I was nervous how hard the toucan would peck my fingers, since he or she hit hard on the soles of my hiking shoes. Nonetheless I held out an edible-size piece of cantaloupe on my finger tips. Now the bird had even more interest, but not in the fruit, but in my yummy looking finger tips!
So the toucan would peck at the fruit, and then throw it away. His goal was to clear my hand so he could inspect my finger tips… with his giant beak!
To my total surprise, the toucan was super gentle. Never once did he use his jaws full power on my finger tips. This documents that just as jaguars will play with their claws tucked inside their paws, that toucans will explore your body parts without pecking too hard (it seems to have experience that a shoe sole requires a much harder bite!).
I should mention that toucans are NOT only fruit eaters
Many informed sources, both monographs, books for birdwatchers, and journal articles, mention that the Keel-billed toucan will “also consume the eggs or fledglings of other birds, insects, small lizards and tree frogs”(http://animaldiversity.org/accounts/Ramphastos_sulfuratus/citing several bird-watcher books and other articles).
Yikes, all my childhood images of friendly, frooty, toucans are destroyed. Worse, the toucan may even EAT OTHER BIRDS. This makes it sound like our own carnivorous ancestors!
Fortunately, the inquisitive toucan at AutoSafari Chapin did not try to swallow my finger tips.
I would categorize toucans as territorial, inquisitive, rather impatient, and potentially playful. It would be nice to learn more about this bird species mating for life, like scarlet macaws. Would make the toucan a good reference for faithful marriage ethics. In general I find toucans a great emblem of the Neotropical forests (you can see why it is the National Bird of Belize).
Just that most children (and their parents) do not realize that toucans occasionally eat meat (and may even hunt the creatures they gobble down). But to keep the fruity image of the toucan, I fed it only cantaloupe!
It is not helpful to buy birds looted from the forests
The illegal bird hunter may have chopped down a tree to get at the baby toucan nest.

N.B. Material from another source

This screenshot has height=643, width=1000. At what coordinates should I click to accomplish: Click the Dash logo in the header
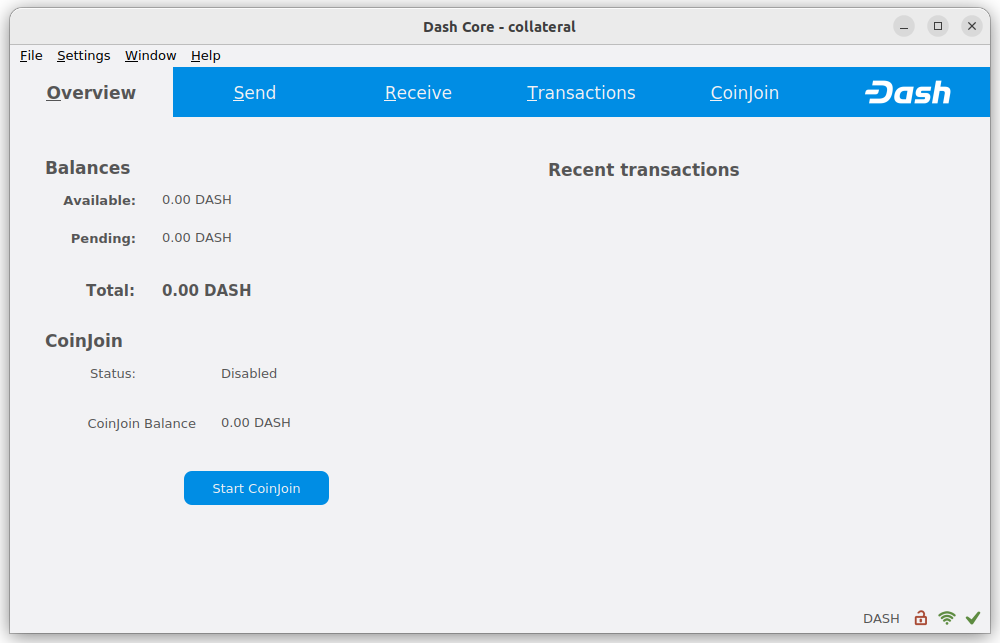[908, 92]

By destroying the tree some of the babies may have been injured or smashed.
By rewarding the bird thief, you encourage him to go back to the rain forests and chop down more trees and steal more babies from the parent birds.
It would also be good to study the other “toucans”
The Collared Araucaria (Pteroglossus torquatus) and Emerald Toucanet (Aulacorhynchus prasinus) are two other members of the Family Ramphastidae in Guatemala. But the keel-billed toucan gets most of the attention due to its larger size and brighter colors.
Most of the toucans used as logos around the world are the toucan from Brazil. This is the most popular “logo bird” since its colors are the best known. I much prefer the toucan of the El Peten rain forests and adjacent Chiapas on the west and Belize on the right.
The present stage of our storyboards is featuring mammals of the treetops. However we will also be studying the birds and other creatures who also live or feed in treetops.
In addition to learning about birds and mammals, we specialize in studying utilitarian plants, used by the Maya for thousands of years. One of our goals is to recreate, in drawings, what the ancient Mayan fields and forests could have looked like a thousand years ago.
We would also like to “recreate”, to rebuild, a thousand year old Maya settlement to show all the utilitarian plants in addition to maize, beans, and squash. Such an ethnobotanical garden could provide jobs for local Mayan people.